The audit begins at the commit hash where the previous audit ended. Use code_audit.sh for creating the diff and highlighting potentially problematic code. The audit is scoped to a specific language (currently C/C++, Rust, Java/Kotlin, and Javascript).

The output includes the entire patch where the new problematic code was introduced. Search for XXX MATCH XXX to find the next potential violation.

code_audit.sh contains the list of known problematic APIs. New usage of these functions are documented and analyzed in this audit.

Firefox: https://github.com/mozilla/gecko-dev.git

• Start: 2dd649f09f70ec5b9304d62daeb427a86bbc5a36 ( FIREFOX_105_0_3_RELEASE )
• End: ac898d40ded7de23ef22a6f336f2ab1f0bca0d3f ( FIREFOX_106_0_5_RELEASE )

Languages:

• java
• cpp
• js
• rust

Nothing of interest (using code_audit.sh)

---

Application Services: https://github.com/mozilla/application-services.git

• Start: be8254df118b2fc2aae726e1d13ca4c982bec920 ( v94.3.1 )
• End: f1276e45b7c284bc4435896b1d5d09b35f3b295b ( v95.0.1 )

Languages:

• java
• cpp
• js
• [x ] rust

Nothing of interest (using code_audit.sh)

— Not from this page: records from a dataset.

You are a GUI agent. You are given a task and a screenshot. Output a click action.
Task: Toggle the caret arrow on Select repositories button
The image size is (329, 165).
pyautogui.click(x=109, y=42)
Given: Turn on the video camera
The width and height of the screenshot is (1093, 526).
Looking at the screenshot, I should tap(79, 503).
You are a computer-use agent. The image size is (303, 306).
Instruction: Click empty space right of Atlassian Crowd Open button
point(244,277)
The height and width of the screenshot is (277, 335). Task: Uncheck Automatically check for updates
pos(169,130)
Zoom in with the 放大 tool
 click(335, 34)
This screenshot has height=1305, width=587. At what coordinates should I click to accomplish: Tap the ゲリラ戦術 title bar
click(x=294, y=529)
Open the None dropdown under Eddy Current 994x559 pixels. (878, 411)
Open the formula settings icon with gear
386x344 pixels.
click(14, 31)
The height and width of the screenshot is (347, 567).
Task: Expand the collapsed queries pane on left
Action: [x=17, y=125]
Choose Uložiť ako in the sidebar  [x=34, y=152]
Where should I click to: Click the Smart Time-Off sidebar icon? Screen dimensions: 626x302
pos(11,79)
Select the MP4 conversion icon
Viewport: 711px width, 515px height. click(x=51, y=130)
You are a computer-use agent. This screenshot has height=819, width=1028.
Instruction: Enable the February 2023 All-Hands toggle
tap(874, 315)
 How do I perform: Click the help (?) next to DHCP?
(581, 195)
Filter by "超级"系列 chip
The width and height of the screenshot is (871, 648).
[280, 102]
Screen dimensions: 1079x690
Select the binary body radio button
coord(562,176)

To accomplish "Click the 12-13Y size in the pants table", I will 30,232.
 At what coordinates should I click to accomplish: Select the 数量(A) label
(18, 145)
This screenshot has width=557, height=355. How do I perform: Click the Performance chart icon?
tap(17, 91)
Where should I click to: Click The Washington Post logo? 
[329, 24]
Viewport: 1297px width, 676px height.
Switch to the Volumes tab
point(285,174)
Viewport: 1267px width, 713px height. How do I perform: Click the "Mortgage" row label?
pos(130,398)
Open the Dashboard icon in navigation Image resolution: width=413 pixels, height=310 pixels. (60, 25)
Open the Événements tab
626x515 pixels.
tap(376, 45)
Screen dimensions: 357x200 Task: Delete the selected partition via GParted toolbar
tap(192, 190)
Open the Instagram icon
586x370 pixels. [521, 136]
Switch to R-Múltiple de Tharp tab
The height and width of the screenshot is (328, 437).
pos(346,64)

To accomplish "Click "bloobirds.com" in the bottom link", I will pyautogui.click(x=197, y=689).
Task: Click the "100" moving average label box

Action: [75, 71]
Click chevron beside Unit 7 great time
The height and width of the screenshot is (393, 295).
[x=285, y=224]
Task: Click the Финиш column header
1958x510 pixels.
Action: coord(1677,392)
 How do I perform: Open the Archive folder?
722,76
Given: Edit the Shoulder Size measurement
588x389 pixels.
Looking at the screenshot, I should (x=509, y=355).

Android Components: https://github.com/mozilla-mobile/android-components.git

• Start: 5bf7550ec9d5686fae721ee045132866f88afca6
• End: 5f06485fc33a26206ba4ef7996ba1ae83134e353 ( v106.0.5 )

Languages:

• java
• cpp
• js
• rust

Nothing of interest (using code_audit.sh)

Fenix: https://github.com/mozilla-mobile/fenix.git

• Start: 74e6ce8103fe3d4525c0a91d8e0c0403d1fee44f ( v106.0b1 )
• End: 71ca6c1f7a7a2f2045b82ed16be329acadc15084 ( v106.1.0 )

Languages:

• java
• cpp
• js
• rust

Nothing of interest (using code_audit.sh)

Ticket Review

Bugzilla Query: https://bugzilla.mozilla.org/buglist.cgi?query_format=advanced&resolution=FIXED&target_milestone=106%20Branch&order=priority%2Cbug_severity&limit=0

Nothing of interest (manual inspection)

Problematic Issues

• Add the possibility to check that the clipboard contains some pdfjs stuff https://bugzilla.mozilla.org/show_bug.cgi?id=1788668
  • tor-browser#41950 (closed)
  • RESOLUTION nothing to do here, verified no linkability concerns via testing
• Enable seperatePrivateDefault by default https://bugzilla.mozilla.org/show_bug.cgi?id=1790681
  • tor-browser#41951 (closed)
  • RESOLUTION nothing to do here, this is a tweak to a feature we have completley disabled

Export

• Export Report and save to tor-browser-spec/audits